=== Brief ===
Before anything else, drop the pictures; then return exactly the lines from the top of the listing through the line with "Votre commentaire (187, 1619)".

=== Material for this task ===
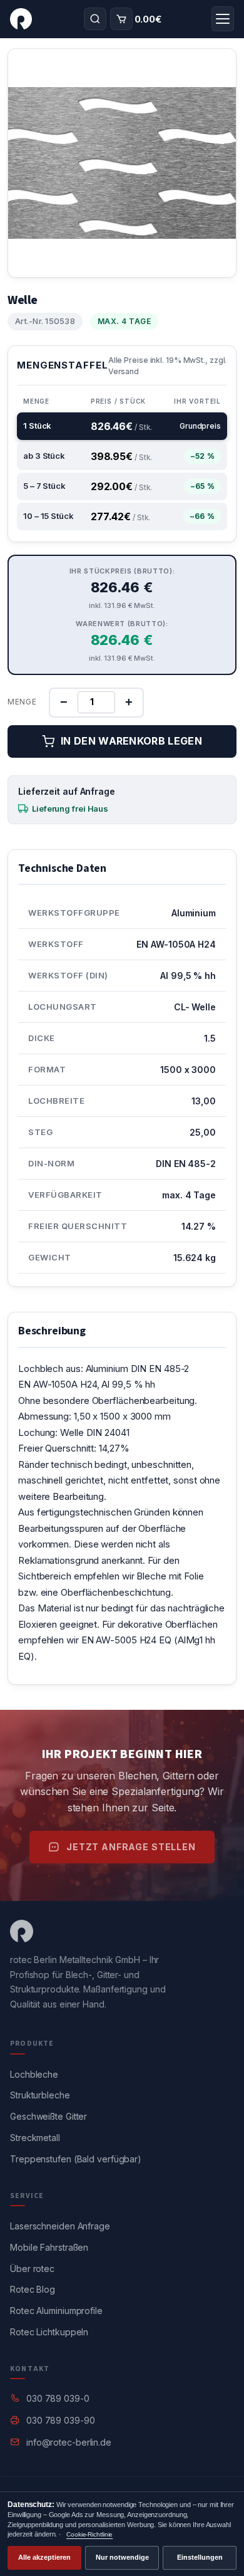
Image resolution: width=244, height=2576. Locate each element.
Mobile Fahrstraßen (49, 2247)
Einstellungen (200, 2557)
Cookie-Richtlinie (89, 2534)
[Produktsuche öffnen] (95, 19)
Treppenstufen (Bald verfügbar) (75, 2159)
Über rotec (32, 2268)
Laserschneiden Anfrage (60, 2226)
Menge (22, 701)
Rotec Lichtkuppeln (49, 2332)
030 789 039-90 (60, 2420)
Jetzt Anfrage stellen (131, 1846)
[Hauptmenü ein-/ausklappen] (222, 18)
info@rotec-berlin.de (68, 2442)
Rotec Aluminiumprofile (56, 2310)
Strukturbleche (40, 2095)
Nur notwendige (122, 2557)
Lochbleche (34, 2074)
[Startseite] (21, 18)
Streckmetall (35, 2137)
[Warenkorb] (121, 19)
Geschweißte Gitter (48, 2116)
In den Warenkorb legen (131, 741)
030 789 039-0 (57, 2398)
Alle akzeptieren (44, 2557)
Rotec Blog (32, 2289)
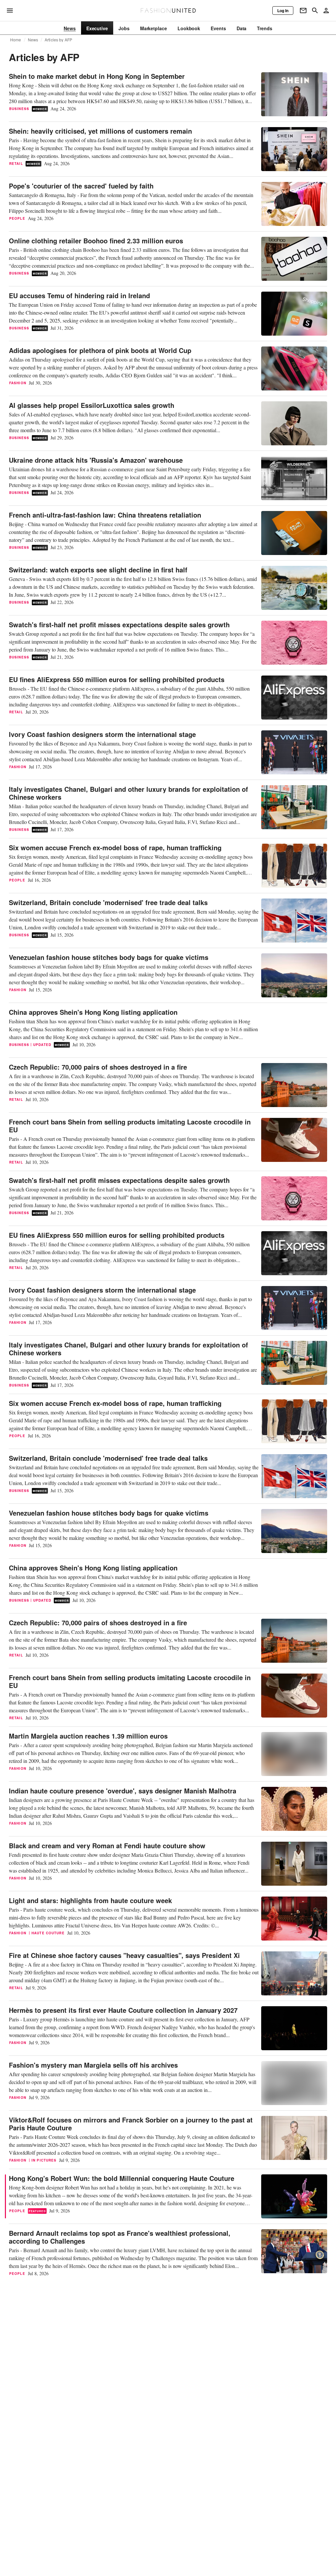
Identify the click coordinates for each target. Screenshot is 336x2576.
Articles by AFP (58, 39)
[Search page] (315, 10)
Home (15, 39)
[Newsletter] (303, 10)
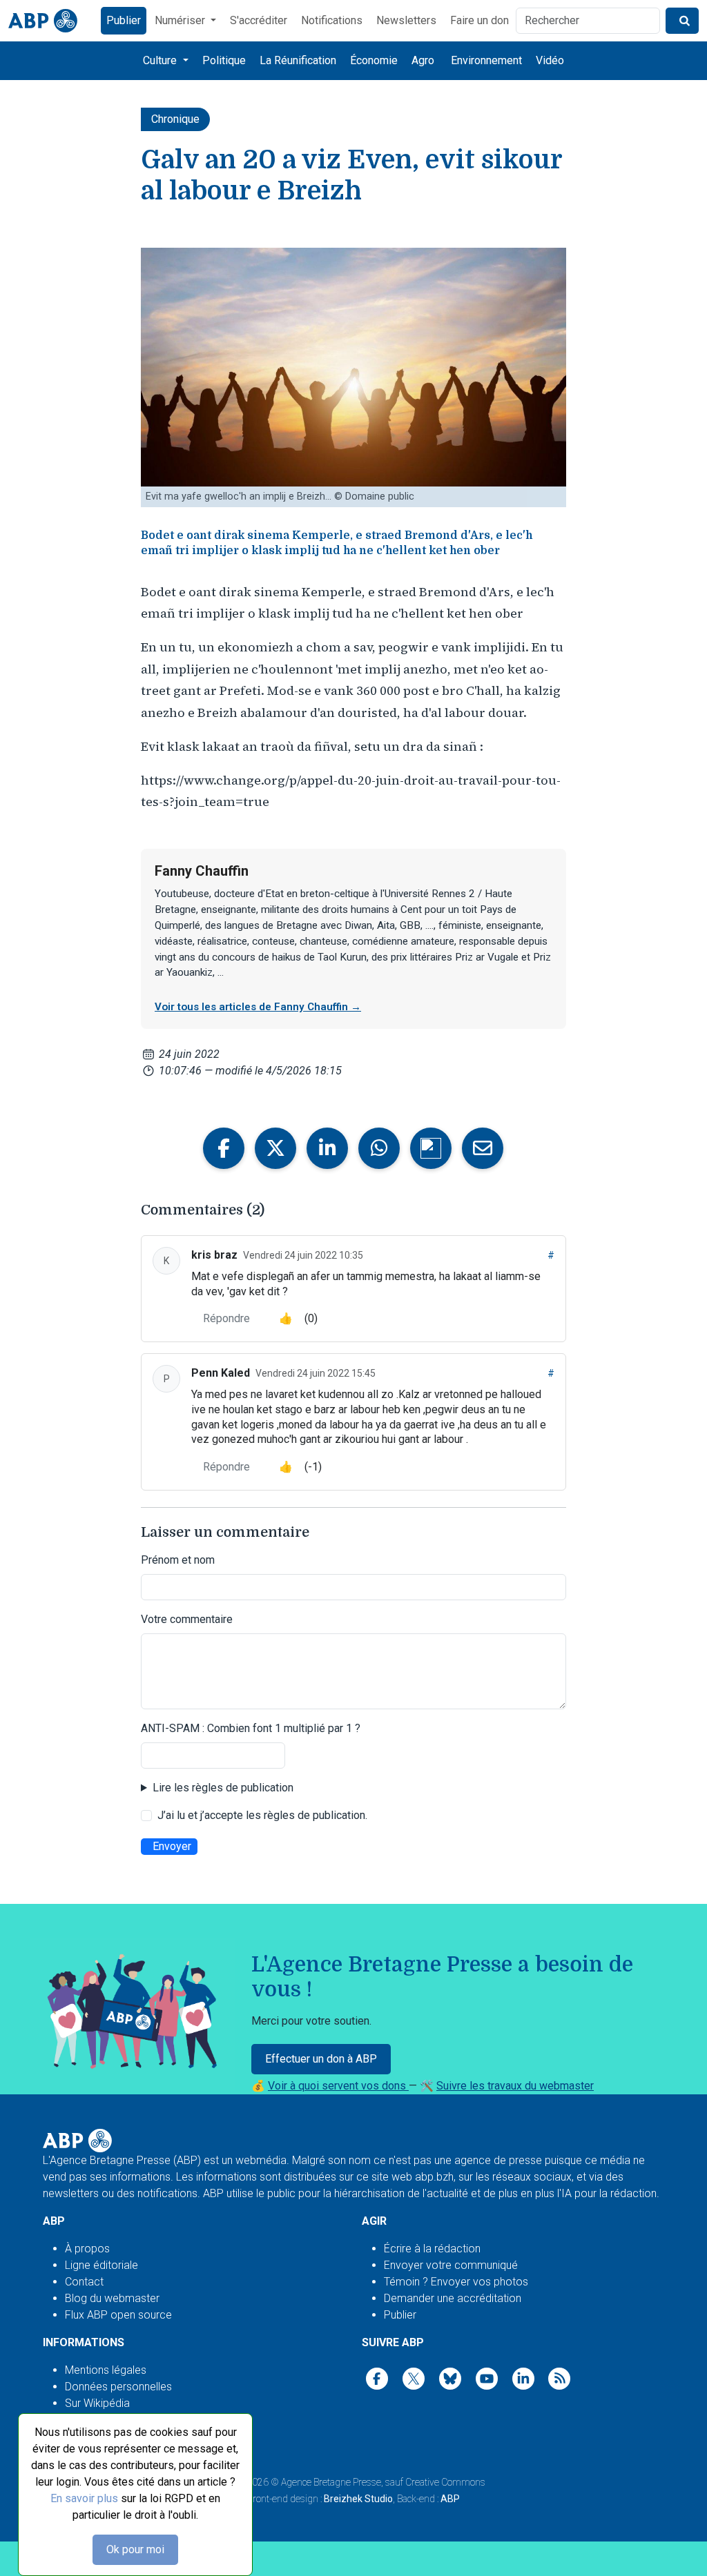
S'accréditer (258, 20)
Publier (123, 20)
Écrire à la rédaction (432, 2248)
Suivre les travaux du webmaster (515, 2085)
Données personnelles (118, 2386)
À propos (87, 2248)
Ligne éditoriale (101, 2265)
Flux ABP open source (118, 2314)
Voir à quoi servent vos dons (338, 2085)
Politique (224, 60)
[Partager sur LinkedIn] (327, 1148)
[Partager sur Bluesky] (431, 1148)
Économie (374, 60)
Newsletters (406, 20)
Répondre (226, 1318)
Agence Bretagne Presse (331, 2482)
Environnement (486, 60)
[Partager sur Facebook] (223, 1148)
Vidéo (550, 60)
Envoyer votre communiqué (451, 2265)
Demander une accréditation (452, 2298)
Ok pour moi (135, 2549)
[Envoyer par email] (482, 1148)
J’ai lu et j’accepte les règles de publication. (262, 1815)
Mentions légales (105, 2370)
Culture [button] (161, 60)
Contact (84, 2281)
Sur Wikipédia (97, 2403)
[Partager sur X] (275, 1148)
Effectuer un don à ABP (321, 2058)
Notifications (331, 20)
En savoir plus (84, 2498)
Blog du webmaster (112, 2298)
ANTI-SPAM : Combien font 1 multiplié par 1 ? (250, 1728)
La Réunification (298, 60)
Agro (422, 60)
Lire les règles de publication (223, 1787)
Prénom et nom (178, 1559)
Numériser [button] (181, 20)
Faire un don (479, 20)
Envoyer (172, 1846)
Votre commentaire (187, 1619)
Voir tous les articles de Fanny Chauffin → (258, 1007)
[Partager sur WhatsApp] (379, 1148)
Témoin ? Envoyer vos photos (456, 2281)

=== Solution ===
Image resolution: width=244, height=2576. Locate each element.
Mobile Fahrstraßen (49, 2247)
Einstellungen (200, 2557)
Cookie-Richtlinie (89, 2534)
[Produktsuche öffnen] (95, 19)
Treppenstufen (Bald verfügbar) (75, 2159)
Über rotec (32, 2268)
Laserschneiden Anfrage (60, 2226)
Menge (22, 701)
Rotec Lichtkuppeln (49, 2332)
030 789 039-90 (60, 2420)
Jetzt Anfrage stellen (131, 1846)
[Hauptmenü ein-/ausklappen] (222, 18)
info@rotec-berlin.de (68, 2442)
Rotec Aluminiumprofile (56, 2310)
Strukturbleche (40, 2095)
Nur notwendige (122, 2557)
Lochbleche (34, 2074)
[Startseite] (21, 18)
Streckmetall (35, 2137)
[Warenkorb] (121, 19)
Geschweißte Gitter (48, 2116)
In den Warenkorb legen (131, 741)
030 789 039-0 (57, 2398)
Alle akzeptieren (44, 2557)
Rotec Blog (32, 2289)
Identify the click coordinates for each target. Screenshot is 336x2576.
Articles by AFP (58, 39)
[Search page] (315, 10)
Home (15, 39)
[Newsletter] (303, 10)
S'accréditer (258, 20)
Publier (123, 20)
Écrire à la rédaction (432, 2248)
Suivre les travaux du webmaster (515, 2085)
Données personnelles (118, 2386)
À propos (87, 2248)
Ligne éditoriale (101, 2265)
Flux ABP open source (118, 2314)
Voir à quoi servent vos dons (338, 2085)
Politique (224, 60)
[Partager sur LinkedIn] (327, 1148)
[Partager sur Bluesky] (431, 1148)
Économie (374, 60)
Newsletters (406, 20)
Répondre (226, 1318)
Agence Bretagne Presse (331, 2482)
Environnement (486, 60)
[Partager sur Facebook] (223, 1148)
Vidéo (550, 60)
Envoyer votre communiqué (451, 2265)
Demander une accréditation (452, 2298)
Ok pour moi (135, 2549)
[Envoyer par email] (482, 1148)
J’ai lu et j’accepte les règles de publication. (262, 1815)
Mentions légales (105, 2370)
Culture [button] (161, 60)
Contact (84, 2281)
Sur Wikipédia (97, 2403)
[Partager sur X] (275, 1148)
Effectuer un don à ABP (321, 2058)
Notifications (331, 20)
En savoir plus (84, 2498)
Blog du webmaster (112, 2298)
ANTI-SPAM : Combien font 1 multiplié par 1 ? (250, 1728)
La Réunification (298, 60)
Agro (422, 60)
Lire les règles de publication (223, 1787)
Prénom et nom (178, 1559)
Numériser [button] (181, 20)
Faire un don (479, 20)
Envoyer (172, 1846)
Votre commentaire (187, 1619)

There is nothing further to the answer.